Stored records:

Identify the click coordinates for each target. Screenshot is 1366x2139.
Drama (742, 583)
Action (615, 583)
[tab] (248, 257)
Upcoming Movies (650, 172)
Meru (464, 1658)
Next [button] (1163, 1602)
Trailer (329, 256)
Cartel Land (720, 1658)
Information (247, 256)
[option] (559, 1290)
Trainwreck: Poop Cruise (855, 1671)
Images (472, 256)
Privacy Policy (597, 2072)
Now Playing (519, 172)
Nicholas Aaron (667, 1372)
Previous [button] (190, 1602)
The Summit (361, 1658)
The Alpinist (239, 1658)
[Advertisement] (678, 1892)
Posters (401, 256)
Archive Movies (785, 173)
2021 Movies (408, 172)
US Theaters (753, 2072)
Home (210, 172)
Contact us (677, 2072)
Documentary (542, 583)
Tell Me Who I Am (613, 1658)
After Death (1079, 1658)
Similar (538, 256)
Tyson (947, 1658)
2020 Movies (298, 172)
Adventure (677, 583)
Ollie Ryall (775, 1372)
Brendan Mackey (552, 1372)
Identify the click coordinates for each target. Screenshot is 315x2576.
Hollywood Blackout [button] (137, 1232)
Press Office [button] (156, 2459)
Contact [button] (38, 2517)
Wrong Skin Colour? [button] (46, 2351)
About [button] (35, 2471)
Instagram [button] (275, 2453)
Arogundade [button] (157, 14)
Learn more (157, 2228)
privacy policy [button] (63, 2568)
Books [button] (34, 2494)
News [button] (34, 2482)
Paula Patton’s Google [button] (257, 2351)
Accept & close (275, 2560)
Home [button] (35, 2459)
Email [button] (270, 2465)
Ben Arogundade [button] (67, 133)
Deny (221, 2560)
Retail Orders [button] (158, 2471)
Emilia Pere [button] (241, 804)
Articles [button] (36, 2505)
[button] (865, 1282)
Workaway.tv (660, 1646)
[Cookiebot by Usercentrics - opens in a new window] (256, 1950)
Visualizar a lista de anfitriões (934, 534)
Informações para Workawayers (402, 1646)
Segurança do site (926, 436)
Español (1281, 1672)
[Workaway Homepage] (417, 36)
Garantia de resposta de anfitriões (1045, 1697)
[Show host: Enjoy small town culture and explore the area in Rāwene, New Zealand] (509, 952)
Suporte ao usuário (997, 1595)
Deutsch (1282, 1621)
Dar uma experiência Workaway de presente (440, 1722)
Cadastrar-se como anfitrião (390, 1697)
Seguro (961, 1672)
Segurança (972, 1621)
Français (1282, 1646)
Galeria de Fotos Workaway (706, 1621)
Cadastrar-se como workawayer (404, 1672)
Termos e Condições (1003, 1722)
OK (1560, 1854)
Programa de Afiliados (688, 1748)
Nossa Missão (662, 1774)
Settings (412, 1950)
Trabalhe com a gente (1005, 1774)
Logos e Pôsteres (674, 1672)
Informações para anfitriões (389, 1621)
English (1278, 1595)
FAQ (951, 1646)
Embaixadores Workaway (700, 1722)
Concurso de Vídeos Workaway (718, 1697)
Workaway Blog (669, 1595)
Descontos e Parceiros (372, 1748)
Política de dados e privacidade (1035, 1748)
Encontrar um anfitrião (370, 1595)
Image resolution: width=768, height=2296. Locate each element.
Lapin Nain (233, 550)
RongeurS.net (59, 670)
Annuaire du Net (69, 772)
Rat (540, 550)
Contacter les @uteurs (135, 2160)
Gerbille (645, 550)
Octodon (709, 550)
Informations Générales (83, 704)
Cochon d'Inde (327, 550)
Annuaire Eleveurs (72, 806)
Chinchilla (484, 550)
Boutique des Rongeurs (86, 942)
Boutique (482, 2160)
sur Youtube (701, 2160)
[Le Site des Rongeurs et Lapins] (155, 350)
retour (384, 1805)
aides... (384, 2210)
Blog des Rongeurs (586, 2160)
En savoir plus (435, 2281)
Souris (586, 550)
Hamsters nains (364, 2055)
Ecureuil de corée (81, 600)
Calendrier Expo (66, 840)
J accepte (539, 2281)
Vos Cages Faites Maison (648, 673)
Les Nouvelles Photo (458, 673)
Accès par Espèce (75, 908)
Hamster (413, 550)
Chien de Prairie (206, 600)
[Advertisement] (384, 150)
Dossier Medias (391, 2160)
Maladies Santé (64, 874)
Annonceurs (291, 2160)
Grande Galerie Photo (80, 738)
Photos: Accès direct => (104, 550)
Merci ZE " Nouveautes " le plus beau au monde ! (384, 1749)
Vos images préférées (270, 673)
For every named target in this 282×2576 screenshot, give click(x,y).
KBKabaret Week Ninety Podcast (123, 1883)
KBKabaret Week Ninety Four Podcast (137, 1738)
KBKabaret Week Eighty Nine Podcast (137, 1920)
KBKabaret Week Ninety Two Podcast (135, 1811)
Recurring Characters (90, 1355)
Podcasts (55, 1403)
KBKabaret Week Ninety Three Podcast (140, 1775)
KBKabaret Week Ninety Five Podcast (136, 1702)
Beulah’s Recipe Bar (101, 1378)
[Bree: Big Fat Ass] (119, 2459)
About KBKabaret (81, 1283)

Task directions:
Could you output every record above exactly as written?

Task answer:
Identify the click coordinates for each target. Screenshot is 1366x2139.
Drama (742, 583)
Action (615, 583)
[tab] (248, 257)
Upcoming Movies (650, 172)
Meru (464, 1658)
Next [button] (1163, 1602)
Trailer (329, 256)
Cartel Land (720, 1658)
Information (247, 256)
[option] (559, 1290)
Trainwreck: Poop Cruise (855, 1671)
Images (472, 256)
Privacy Policy (597, 2072)
Now Playing (519, 172)
Nicholas Aaron (667, 1372)
Previous [button] (190, 1602)
The Summit (361, 1658)
The Alpinist (239, 1658)
[Advertisement] (678, 1892)
Posters (401, 256)
Archive Movies (785, 173)
2021 Movies (408, 172)
US Theaters (753, 2072)
Home (210, 172)
Contact us (677, 2072)
Documentary (542, 583)
Tell Me Who I Am (613, 1658)
After Death (1079, 1658)
Similar (538, 256)
Tyson (947, 1658)
2020 Movies (298, 172)
Adventure (677, 583)
Ollie Ryall (775, 1372)
Brendan Mackey (552, 1372)
Identify the click coordinates for each target. Screenshot is 315x2576.
Hollywood Blackout [button] (137, 1232)
Press Office [button] (156, 2459)
Contact [button] (38, 2517)
Wrong Skin Colour? [button] (46, 2351)
About [button] (35, 2471)
Instagram [button] (275, 2453)
Arogundade [button] (157, 14)
Learn more (157, 2228)
privacy policy [button] (63, 2568)
Books [button] (34, 2494)
News [button] (34, 2482)
Paula Patton’s Google [button] (257, 2351)
Accept & close (275, 2560)
Home [button] (35, 2459)
Email [button] (270, 2465)
Ben Arogundade [button] (67, 133)
Deny (221, 2560)
Retail Orders [button] (158, 2471)
Emilia Pere [button] (241, 804)
Articles [button] (36, 2505)
[button] (865, 1282)
Workaway.tv (660, 1646)
[Cookiebot by Usercentrics - opens in a new window] (256, 1950)
Visualizar a lista de anfitriões (934, 534)
Informações para Workawayers (402, 1646)
Segurança do site (926, 436)
Español (1281, 1672)
[Workaway Homepage] (417, 36)
Garantia de resposta de anfitriões (1045, 1697)
[Show host: Enjoy small town culture and explore the area in Rāwene, New Zealand] (509, 952)
Suporte ao usuário (997, 1595)
Deutsch (1282, 1621)
Dar uma experiência Workaway de presente (440, 1722)
Cadastrar-se como anfitrião (390, 1697)
Seguro (961, 1672)
Segurança (972, 1621)
Français (1282, 1646)
Galeria de Fotos Workaway (706, 1621)
Cadastrar-se como workawayer (404, 1672)
Termos e Condições (1003, 1722)
OK (1560, 1854)
Programa de Afiliados (688, 1748)
Nossa Missão (662, 1774)
Settings (412, 1950)
Trabalhe com a gente (1005, 1774)
Logos e Pôsteres (674, 1672)
Informações para anfitriões (389, 1621)
English (1278, 1595)
FAQ (951, 1646)
Embaixadores Workaway (700, 1722)
Concurso de Vídeos Workaway (718, 1697)
Workaway Blog (669, 1595)
Descontos e Parceiros (372, 1748)
Política de dados e privacidade (1035, 1748)
Encontrar um anfitrião (370, 1595)
Image resolution: width=768, height=2296. Locate each element.
Lapin Nain (233, 550)
RongeurS.net (59, 670)
Annuaire du Net (69, 772)
Rat (540, 550)
Contacter les @uteurs (135, 2160)
Gerbille (645, 550)
Octodon (709, 550)
Informations Générales (83, 704)
Cochon d'Inde (327, 550)
Annuaire Eleveurs (72, 806)
Chinchilla (484, 550)
Boutique des Rongeurs (86, 942)
Boutique (482, 2160)
sur Youtube (701, 2160)
[Le Site des Rongeurs et Lapins] (155, 350)
retour (384, 1805)
aides... (384, 2210)
Blog des Rongeurs (586, 2160)
En savoir plus (435, 2281)
Souris (586, 550)
Hamsters nains (364, 2055)
Ecureuil de corée (81, 600)
Calendrier Expo (66, 840)
J accepte (539, 2281)
Vos Cages Faites Maison (648, 673)
Les Nouvelles Photo (458, 673)
Accès par Espèce (75, 908)
Hamster (413, 550)
Chien de Prairie (206, 600)
[Advertisement] (384, 150)
Dossier Medias (391, 2160)
Maladies Santé (64, 874)
Annonceurs (291, 2160)
Grande Galerie Photo (80, 738)
Photos: Accès direct => (104, 550)
Merci ZE " Nouveautes " le plus beau au monde ! (384, 1749)
Vos images préférées (270, 673)
For every named target in this 282×2576 screenshot, give click(x,y).
KBKabaret Week Ninety Podcast (123, 1883)
KBKabaret Week Ninety Four Podcast (137, 1738)
KBKabaret Week Eighty Nine Podcast (137, 1920)
KBKabaret Week Ninety Two Podcast (135, 1811)
Recurring Characters (90, 1355)
Podcasts (55, 1403)
KBKabaret Week Ninety Three Podcast (140, 1775)
KBKabaret Week Ninety Five Podcast (136, 1702)
Beulah’s Recipe Bar (101, 1378)
[Bree: Big Fat Ass] (119, 2459)
About KBKabaret (81, 1283)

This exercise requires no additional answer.